> _About this exercise_: Exact copies of all the records are the expected output.

> _The records_:
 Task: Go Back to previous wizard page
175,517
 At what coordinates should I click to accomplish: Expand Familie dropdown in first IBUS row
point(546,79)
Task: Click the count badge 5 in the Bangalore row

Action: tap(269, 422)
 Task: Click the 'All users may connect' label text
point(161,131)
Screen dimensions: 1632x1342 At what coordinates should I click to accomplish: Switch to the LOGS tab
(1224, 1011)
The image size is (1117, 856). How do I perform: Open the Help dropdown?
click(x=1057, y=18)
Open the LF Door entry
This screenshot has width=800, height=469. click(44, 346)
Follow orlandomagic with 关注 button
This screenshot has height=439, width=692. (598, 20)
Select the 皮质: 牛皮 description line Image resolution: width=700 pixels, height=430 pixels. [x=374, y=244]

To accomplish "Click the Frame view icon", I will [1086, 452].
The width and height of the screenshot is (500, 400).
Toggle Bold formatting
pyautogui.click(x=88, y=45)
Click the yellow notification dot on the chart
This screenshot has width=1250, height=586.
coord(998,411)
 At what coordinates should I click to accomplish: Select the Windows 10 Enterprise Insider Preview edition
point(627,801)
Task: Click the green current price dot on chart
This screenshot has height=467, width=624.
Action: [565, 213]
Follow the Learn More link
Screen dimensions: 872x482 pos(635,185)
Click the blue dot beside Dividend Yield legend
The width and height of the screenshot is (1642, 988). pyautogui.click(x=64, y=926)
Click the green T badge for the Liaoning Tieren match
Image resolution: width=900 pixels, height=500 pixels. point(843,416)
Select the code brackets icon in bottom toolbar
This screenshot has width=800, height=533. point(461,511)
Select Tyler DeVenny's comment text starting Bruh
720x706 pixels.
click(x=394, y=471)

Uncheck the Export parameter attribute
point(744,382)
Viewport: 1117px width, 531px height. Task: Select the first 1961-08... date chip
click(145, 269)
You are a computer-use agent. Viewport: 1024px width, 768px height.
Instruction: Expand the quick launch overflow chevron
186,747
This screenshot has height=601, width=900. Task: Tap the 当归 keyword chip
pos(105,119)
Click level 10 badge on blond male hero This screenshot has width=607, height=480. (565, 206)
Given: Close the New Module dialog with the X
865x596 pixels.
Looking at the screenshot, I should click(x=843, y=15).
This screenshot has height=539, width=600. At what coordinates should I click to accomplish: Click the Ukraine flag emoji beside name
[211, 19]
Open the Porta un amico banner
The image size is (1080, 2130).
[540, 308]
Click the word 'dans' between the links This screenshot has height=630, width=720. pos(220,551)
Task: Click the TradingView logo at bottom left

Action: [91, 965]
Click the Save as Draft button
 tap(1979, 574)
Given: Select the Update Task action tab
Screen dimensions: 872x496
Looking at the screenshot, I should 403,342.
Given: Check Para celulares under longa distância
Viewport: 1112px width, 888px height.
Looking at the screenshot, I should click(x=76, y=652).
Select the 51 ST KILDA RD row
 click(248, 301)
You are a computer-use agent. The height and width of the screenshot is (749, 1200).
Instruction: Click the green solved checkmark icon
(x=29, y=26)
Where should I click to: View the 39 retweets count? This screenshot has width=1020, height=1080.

> _Answer to this task_:
 Task: Go Back to previous wizard page
175,517
 At what coordinates should I click to accomplish: Expand Familie dropdown in first IBUS row
point(546,79)
Task: Click the count badge 5 in the Bangalore row

Action: tap(269, 422)
 Task: Click the 'All users may connect' label text
point(161,131)
Screen dimensions: 1632x1342 At what coordinates should I click to accomplish: Switch to the LOGS tab
(1224, 1011)
The image size is (1117, 856). How do I perform: Open the Help dropdown?
click(x=1057, y=18)
Open the LF Door entry
This screenshot has width=800, height=469. click(44, 346)
Follow orlandomagic with 关注 button
This screenshot has height=439, width=692. (598, 20)
Select the 皮质: 牛皮 description line Image resolution: width=700 pixels, height=430 pixels. [x=374, y=244]

To accomplish "Click the Frame view icon", I will [1086, 452].
The width and height of the screenshot is (500, 400).
Toggle Bold formatting
pyautogui.click(x=88, y=45)
Click the yellow notification dot on the chart
This screenshot has width=1250, height=586.
coord(998,411)
 At what coordinates should I click to accomplish: Select the Windows 10 Enterprise Insider Preview edition
point(627,801)
Task: Click the green current price dot on chart
This screenshot has height=467, width=624.
Action: [565, 213]
Follow the Learn More link
Screen dimensions: 872x482 pos(635,185)
Click the blue dot beside Dividend Yield legend
The width and height of the screenshot is (1642, 988). pyautogui.click(x=64, y=926)
Click the green T badge for the Liaoning Tieren match
Image resolution: width=900 pixels, height=500 pixels. point(843,416)
Select the code brackets icon in bottom toolbar
This screenshot has width=800, height=533. point(461,511)
Select Tyler DeVenny's comment text starting Bruh
720x706 pixels.
click(x=394, y=471)

Uncheck the Export parameter attribute
point(744,382)
Viewport: 1117px width, 531px height. Task: Select the first 1961-08... date chip
click(145, 269)
You are a computer-use agent. Viewport: 1024px width, 768px height.
Instruction: Expand the quick launch overflow chevron
186,747
This screenshot has height=601, width=900. Task: Tap the 当归 keyword chip
pos(105,119)
Click level 10 badge on blond male hero This screenshot has width=607, height=480. (565, 206)
Given: Close the New Module dialog with the X
865x596 pixels.
Looking at the screenshot, I should click(x=843, y=15).
This screenshot has height=539, width=600. At what coordinates should I click to accomplish: Click the Ukraine flag emoji beside name
[211, 19]
Open the Porta un amico banner
The image size is (1080, 2130).
[540, 308]
Click the word 'dans' between the links This screenshot has height=630, width=720. pos(220,551)
Task: Click the TradingView logo at bottom left

Action: [91, 965]
Click the Save as Draft button
 tap(1979, 574)
Given: Select the Update Task action tab
Screen dimensions: 872x496
Looking at the screenshot, I should 403,342.
Given: Check Para celulares under longa distância
Viewport: 1112px width, 888px height.
Looking at the screenshot, I should click(x=76, y=652).
Select the 51 ST KILDA RD row
 click(248, 301)
You are a computer-use agent. The height and width of the screenshot is (749, 1200).
Instruction: Click the green solved checkmark icon
(x=29, y=26)
Where should I click to: View the 39 retweets count? This screenshot has width=1020, height=1080.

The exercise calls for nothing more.